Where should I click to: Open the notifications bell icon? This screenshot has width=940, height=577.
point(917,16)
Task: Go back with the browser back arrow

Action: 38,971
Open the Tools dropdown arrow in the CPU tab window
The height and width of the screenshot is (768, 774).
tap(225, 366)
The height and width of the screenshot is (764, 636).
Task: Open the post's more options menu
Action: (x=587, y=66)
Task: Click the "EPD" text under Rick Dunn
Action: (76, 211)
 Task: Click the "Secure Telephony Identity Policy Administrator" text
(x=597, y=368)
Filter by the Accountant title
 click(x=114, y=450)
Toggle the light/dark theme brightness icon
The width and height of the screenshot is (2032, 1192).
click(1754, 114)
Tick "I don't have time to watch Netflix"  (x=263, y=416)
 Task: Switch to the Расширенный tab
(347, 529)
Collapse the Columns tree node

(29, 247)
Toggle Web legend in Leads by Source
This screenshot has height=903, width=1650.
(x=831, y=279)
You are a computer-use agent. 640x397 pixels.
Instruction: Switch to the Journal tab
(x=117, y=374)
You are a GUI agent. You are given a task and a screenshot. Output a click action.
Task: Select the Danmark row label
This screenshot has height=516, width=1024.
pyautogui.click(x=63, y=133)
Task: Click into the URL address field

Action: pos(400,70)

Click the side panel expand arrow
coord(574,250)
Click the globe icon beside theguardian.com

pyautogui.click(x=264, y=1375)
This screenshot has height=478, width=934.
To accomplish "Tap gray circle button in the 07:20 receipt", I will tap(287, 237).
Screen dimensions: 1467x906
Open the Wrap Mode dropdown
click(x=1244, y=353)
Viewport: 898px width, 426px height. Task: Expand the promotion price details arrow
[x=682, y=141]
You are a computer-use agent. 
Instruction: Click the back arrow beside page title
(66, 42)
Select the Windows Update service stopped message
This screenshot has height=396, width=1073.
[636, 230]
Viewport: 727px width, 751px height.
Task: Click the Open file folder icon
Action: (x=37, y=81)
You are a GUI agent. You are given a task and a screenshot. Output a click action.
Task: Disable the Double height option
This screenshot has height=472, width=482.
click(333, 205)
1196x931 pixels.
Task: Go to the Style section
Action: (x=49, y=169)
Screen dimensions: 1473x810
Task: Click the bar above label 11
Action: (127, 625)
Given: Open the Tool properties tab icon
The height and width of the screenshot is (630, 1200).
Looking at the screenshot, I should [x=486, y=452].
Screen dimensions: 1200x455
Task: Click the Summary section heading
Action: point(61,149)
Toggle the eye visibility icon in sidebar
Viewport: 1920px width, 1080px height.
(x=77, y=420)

•••••

* **What to work on**:
Recast every line of the material above as a Markdown table with the columns Row and Line, numbering the rows in order and omitting blank lines.

* **Final answer**:
| Row | Line |
|---|---|
| 1 | Where should I click to: Open the notifications bell icon? This screenshot has width=940, height=577. |
| 2 | point(917,16) |
| 3 | Task: Go back with the browser back arrow |
| 4 | Action: 38,971 |
| 5 | Open the Tools dropdown arrow in the CPU tab window |
| 6 | The height and width of the screenshot is (768, 774). |
| 7 | tap(225, 366) |
| 8 | The height and width of the screenshot is (764, 636). |
| 9 | Task: Open the post's more options menu |
| 10 | Action: (x=587, y=66) |
| 11 | Task: Click the "EPD" text under Rick Dunn |
| 12 | Action: (76, 211) |
| 13 |  Task: Click the "Secure Telephony Identity Policy Administrator" text |
| 14 | (x=597, y=368) |
| 15 | Filter by the Accountant title |
| 16 |  click(x=114, y=450) |
| 17 | Toggle the light/dark theme brightness icon |
| 18 | The width and height of the screenshot is (2032, 1192). |
| 19 | click(1754, 114) |
| 20 | Tick "I don't have time to watch Netflix"  (x=263, y=416) |
| 21 |  Task: Switch to the Расширенный tab |
| 22 | (347, 529) |
| 23 | Collapse the Columns tree node |
| 24 | (29, 247) |
| 25 | Toggle Web legend in Leads by Source |
| 26 | This screenshot has height=903, width=1650. |
| 27 | (x=831, y=279) |
| 28 | You are a computer-use agent. 640x397 pixels. |
| 29 | Instruction: Switch to the Journal tab |
| 30 | (x=117, y=374) |
| 31 | You are a GUI agent. You are given a task and a screenshot. Output a click action. |
| 32 | Task: Select the Danmark row label |
| 33 | This screenshot has height=516, width=1024. |
| 34 | pyautogui.click(x=63, y=133) |
| 35 | Task: Click into the URL address field |
| 36 | Action: pos(400,70) |
| 37 | Click the side panel expand arrow |
| 38 | coord(574,250) |
| 39 | Click the globe icon beside theguardian.com |
| 40 | pyautogui.click(x=264, y=1375) |
| 41 | This screenshot has height=478, width=934. |
| 42 | To accomplish "Tap gray circle button in the 07:20 receipt", I will tap(287, 237). |
| 43 | Screen dimensions: 1467x906 |
| 44 | Open the Wrap Mode dropdown |
| 45 | click(x=1244, y=353) |
| 46 | Viewport: 898px width, 426px height. Task: Expand the promotion price details arrow |
| 47 | [x=682, y=141] |
| 48 | You are a computer-use agent.  |
| 49 | Instruction: Click the back arrow beside page title |
| 50 | (66, 42) |
| 51 | Select the Windows Update service stopped message |
| 52 | This screenshot has height=396, width=1073. |
| 53 | [636, 230] |
| 54 | Viewport: 727px width, 751px height. |
| 55 | Task: Click the Open file folder icon |
| 56 | Action: (x=37, y=81) |
| 57 | You are a GUI agent. You are given a task and a screenshot. Output a click action. |
| 58 | Task: Disable the Double height option |
| 59 | This screenshot has height=472, width=482. |
| 60 | click(333, 205) |
| 61 | 1196x931 pixels. |
| 62 | Task: Go to the Style section |
| 63 | Action: (x=49, y=169) |
| 64 | Screen dimensions: 1473x810 |
| 65 | Task: Click the bar above label 11 |
| 66 | Action: (127, 625) |
| 67 | Given: Open the Tool properties tab icon |
| 68 | The height and width of the screenshot is (630, 1200). |
| 69 | Looking at the screenshot, I should [x=486, y=452]. |
| 70 | Screen dimensions: 1200x455 |
| 71 | Task: Click the Summary section heading |
| 72 | Action: point(61,149) |
| 73 | Toggle the eye visibility icon in sidebar |
| 74 | Viewport: 1920px width, 1080px height. |
| 75 | (x=77, y=420) |